Die Stimmung der heimischen Arbeitnehmer ist im Keller. Der Arbeitsklima-Index ist auf das niedrigste Niveau seit zwölf Jahren gefallen. Tristesse stellt sich vor allem bei Hochschulabsolventen ein.
Wien. Die Arbeitslosenquote liegt in Österreich derzeit bei 9,4 Prozent - und damit auf dem höchsten Niveau seit dem Ende des Zweiten Weltkriegs. Diejenigen, die einen Job haben, müssten also ziemlich froh darüber sein. Doch das Gegenteil ist der Fall. Die Zufriedenheit der österreichischen Arbeitnehmer hat einen neuen Tiefpunkt erreicht. Der sogenannte Arbeitsklima-Index ist auf das niedrigste Niveau seit zwölf Jahren gefallen. Der Index wird von den Instituten Ifes und Sora für die Arbeiterkammer Oberösterreich berechnet.
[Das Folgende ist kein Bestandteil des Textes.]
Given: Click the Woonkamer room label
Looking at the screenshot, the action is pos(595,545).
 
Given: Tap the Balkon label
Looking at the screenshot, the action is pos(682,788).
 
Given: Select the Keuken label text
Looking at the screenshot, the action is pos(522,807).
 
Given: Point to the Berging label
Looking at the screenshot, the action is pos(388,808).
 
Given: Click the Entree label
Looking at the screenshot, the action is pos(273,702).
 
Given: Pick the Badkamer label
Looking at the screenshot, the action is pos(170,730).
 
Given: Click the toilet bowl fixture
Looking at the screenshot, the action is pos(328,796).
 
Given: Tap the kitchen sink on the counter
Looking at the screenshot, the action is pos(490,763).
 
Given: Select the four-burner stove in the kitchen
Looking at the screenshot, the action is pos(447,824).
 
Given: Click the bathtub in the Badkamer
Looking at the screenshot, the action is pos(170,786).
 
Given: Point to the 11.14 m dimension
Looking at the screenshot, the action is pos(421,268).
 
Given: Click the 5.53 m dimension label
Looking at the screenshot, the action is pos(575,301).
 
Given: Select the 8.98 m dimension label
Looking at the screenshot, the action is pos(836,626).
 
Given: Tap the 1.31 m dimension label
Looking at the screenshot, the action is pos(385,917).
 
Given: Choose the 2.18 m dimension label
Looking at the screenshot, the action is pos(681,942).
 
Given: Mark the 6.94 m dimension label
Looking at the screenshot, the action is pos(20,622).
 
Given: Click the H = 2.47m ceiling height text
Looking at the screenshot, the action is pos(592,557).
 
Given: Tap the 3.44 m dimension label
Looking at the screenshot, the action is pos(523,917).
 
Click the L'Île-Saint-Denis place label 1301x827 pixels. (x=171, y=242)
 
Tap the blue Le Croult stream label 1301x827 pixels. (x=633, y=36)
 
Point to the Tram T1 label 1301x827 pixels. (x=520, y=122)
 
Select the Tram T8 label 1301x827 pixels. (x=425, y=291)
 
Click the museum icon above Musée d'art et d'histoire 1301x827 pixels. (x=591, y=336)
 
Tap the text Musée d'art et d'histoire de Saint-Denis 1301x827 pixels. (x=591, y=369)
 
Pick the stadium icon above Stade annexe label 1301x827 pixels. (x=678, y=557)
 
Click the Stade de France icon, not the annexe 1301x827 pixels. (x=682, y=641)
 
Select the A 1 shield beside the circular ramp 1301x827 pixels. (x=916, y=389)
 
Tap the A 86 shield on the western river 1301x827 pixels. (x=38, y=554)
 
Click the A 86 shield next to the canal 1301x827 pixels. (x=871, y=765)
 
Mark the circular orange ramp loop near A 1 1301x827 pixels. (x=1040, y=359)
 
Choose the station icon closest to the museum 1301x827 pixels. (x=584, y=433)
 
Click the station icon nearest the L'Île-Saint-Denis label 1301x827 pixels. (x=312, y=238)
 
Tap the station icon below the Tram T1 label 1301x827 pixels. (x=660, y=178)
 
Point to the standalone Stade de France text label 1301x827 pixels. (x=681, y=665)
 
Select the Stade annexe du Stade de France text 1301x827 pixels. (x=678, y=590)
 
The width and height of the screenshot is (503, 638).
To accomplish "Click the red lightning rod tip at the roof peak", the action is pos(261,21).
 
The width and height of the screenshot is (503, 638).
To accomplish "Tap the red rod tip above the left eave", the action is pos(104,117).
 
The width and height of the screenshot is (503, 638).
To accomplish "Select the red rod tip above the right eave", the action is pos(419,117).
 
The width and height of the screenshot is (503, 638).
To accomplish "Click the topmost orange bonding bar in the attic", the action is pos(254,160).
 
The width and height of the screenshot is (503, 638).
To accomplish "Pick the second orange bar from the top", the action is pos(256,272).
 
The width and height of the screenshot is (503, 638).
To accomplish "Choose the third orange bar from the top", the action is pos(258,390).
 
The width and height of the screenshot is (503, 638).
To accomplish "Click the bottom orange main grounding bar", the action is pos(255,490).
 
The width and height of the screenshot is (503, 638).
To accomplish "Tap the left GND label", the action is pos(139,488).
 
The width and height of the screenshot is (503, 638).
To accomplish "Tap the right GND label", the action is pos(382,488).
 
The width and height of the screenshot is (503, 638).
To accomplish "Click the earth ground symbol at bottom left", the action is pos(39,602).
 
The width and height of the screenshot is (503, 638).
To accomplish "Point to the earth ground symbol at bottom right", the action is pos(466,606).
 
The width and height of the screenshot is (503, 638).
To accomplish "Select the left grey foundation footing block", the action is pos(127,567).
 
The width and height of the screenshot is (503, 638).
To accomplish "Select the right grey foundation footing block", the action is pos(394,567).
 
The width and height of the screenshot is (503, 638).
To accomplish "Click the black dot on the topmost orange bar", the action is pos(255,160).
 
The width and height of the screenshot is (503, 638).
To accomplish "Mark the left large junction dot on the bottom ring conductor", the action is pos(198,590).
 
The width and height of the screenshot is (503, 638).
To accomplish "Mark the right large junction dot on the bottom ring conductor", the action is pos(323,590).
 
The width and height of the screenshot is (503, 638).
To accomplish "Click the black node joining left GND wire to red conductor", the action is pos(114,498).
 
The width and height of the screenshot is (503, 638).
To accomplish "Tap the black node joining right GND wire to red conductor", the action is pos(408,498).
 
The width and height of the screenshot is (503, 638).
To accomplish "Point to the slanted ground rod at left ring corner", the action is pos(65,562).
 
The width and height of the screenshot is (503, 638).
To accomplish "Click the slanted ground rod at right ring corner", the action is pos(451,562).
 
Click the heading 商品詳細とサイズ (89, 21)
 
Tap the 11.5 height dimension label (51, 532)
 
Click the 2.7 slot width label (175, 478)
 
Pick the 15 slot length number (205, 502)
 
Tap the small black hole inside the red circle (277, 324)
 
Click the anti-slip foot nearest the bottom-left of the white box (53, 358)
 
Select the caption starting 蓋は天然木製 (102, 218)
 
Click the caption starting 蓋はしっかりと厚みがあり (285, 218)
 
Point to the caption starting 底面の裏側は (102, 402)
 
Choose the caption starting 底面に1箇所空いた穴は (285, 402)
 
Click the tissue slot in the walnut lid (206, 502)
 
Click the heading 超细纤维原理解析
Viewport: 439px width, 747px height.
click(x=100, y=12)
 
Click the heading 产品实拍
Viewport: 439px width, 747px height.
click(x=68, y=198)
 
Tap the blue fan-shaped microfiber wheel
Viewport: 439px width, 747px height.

Schuld an der Lage sei der wachsende Pessimismus, wie es heißt. Die Beschäftigten haben zunehmend Zweifel an der wirtschaftlichen Entwicklung, der Lage auf dem Arbeitsmarkt und den eigenen Zukunftsperspektiven. Hinzu kommt noch die Belastung durch die geforderte Flexibilität.
Nur in den Jahren 2004 und 1999 war die Unzufriedenheit der Arbeitnehmer schon einmal so groß – 1998 war sie allerdings noch größer. Der Index selbst wird seit 19 Jahren ermittelt.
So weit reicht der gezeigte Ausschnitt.